= What the task asks =
Could you repeat the data word for word while skipping the pictures?

═════ Available data

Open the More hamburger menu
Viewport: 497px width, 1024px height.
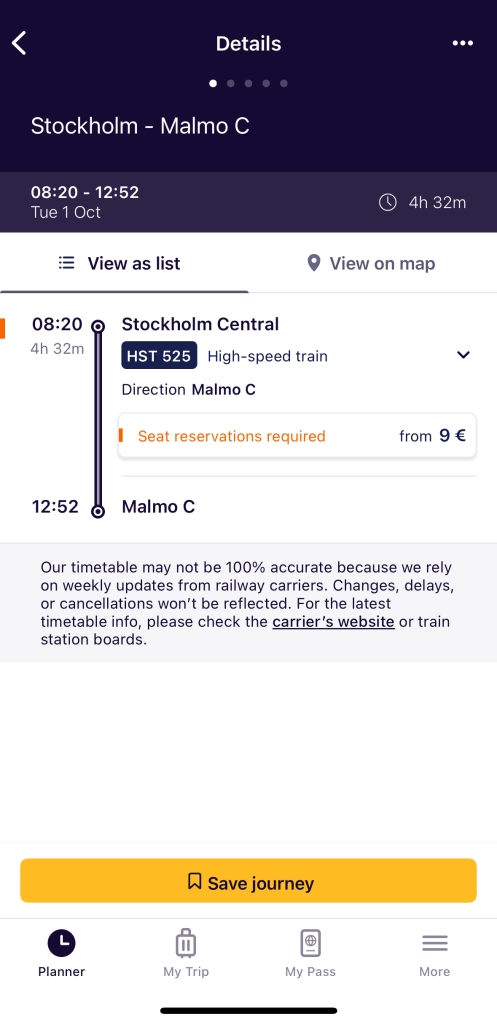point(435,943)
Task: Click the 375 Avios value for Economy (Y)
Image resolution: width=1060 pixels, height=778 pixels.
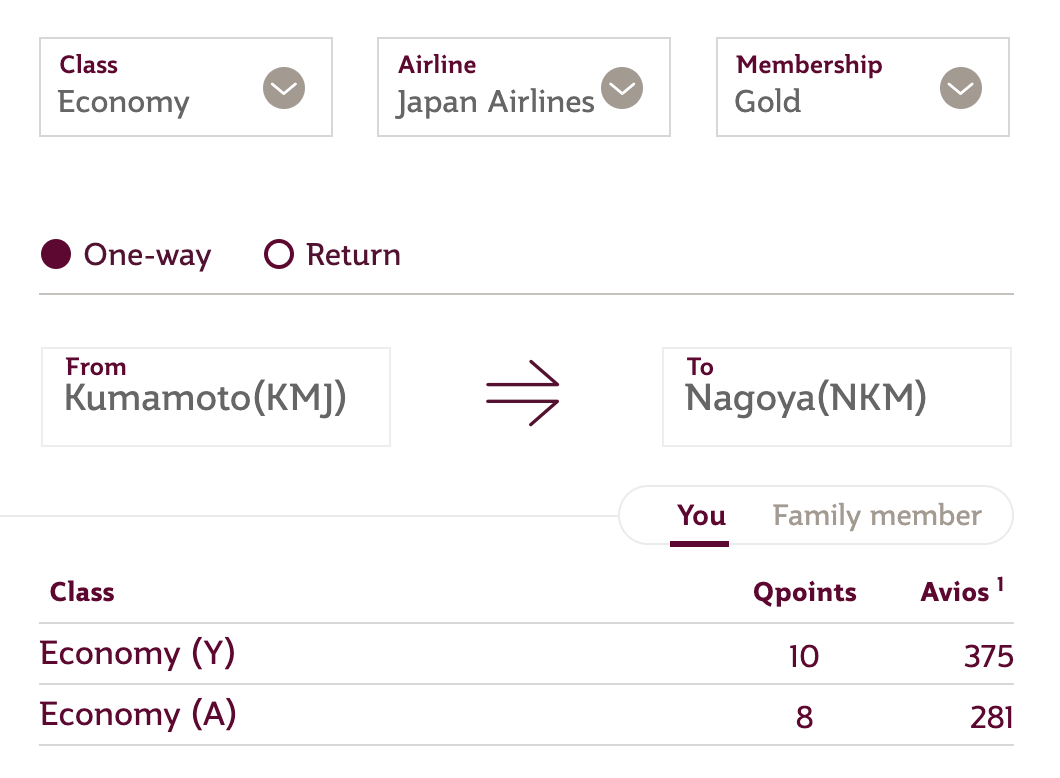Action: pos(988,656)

══════════

= Your response =
Open the More hamburger menu
Viewport: 497px width, 1024px height.
point(435,943)
Task: Click the 375 Avios value for Economy (Y)
Image resolution: width=1060 pixels, height=778 pixels.
Action: pos(988,656)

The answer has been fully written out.